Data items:
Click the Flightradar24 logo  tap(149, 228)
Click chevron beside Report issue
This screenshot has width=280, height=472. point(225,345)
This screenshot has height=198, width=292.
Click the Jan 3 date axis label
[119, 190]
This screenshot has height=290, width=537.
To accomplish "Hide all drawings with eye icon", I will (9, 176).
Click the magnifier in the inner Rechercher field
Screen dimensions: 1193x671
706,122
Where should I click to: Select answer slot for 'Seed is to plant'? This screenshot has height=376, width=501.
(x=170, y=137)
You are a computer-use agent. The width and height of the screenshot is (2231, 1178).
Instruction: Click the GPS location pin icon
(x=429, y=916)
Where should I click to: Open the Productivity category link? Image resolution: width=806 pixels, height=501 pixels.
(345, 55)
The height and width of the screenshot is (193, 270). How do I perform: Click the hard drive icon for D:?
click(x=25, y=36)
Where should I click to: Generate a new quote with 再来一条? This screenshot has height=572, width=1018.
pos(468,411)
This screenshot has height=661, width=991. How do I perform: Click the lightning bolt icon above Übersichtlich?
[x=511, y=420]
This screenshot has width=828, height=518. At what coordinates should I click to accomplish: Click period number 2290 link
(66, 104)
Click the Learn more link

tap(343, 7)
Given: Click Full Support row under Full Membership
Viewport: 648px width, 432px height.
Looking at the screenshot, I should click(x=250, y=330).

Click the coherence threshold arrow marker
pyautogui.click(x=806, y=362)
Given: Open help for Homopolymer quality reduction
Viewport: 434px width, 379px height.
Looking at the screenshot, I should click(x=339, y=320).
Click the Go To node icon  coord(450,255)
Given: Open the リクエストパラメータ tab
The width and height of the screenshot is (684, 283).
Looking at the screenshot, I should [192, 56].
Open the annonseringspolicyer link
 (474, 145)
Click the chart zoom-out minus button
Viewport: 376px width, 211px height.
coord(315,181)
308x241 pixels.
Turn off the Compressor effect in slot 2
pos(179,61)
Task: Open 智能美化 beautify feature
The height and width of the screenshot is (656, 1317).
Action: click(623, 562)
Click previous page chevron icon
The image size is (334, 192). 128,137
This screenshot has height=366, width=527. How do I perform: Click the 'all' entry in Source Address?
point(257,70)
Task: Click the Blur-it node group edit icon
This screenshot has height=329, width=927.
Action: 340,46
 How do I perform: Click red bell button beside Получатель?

▸ Task directions: Begin at the line that has "Click chevron beside Report issue" in the entries above; stop after the line that has "Task: Open 智能美化 beautify feature". Transcribe exactly those lines and no others.

▸ Answer to the exercise:
Click chevron beside Report issue
This screenshot has width=280, height=472. point(225,345)
This screenshot has height=198, width=292.
Click the Jan 3 date axis label
[119, 190]
This screenshot has height=290, width=537.
To accomplish "Hide all drawings with eye icon", I will (9, 176).
Click the magnifier in the inner Rechercher field
Screen dimensions: 1193x671
706,122
Where should I click to: Select answer slot for 'Seed is to plant'? This screenshot has height=376, width=501.
(x=170, y=137)
You are a computer-use agent. The width and height of the screenshot is (2231, 1178).
Instruction: Click the GPS location pin icon
(x=429, y=916)
Where should I click to: Open the Productivity category link? Image resolution: width=806 pixels, height=501 pixels.
(345, 55)
The height and width of the screenshot is (193, 270). How do I perform: Click the hard drive icon for D:?
click(x=25, y=36)
Where should I click to: Generate a new quote with 再来一条? This screenshot has height=572, width=1018.
pos(468,411)
This screenshot has height=661, width=991. How do I perform: Click the lightning bolt icon above Übersichtlich?
[x=511, y=420]
This screenshot has width=828, height=518. At what coordinates should I click to accomplish: Click period number 2290 link
(66, 104)
Click the Learn more link

tap(343, 7)
Given: Click Full Support row under Full Membership
Viewport: 648px width, 432px height.
Looking at the screenshot, I should click(x=250, y=330).

Click the coherence threshold arrow marker
pyautogui.click(x=806, y=362)
Given: Open help for Homopolymer quality reduction
Viewport: 434px width, 379px height.
Looking at the screenshot, I should click(x=339, y=320).
Click the Go To node icon  coord(450,255)
Given: Open the リクエストパラメータ tab
The width and height of the screenshot is (684, 283).
Looking at the screenshot, I should [192, 56].
Open the annonseringspolicyer link
 (474, 145)
Click the chart zoom-out minus button
Viewport: 376px width, 211px height.
coord(315,181)
308x241 pixels.
Turn off the Compressor effect in slot 2
pos(179,61)
Task: Open 智能美化 beautify feature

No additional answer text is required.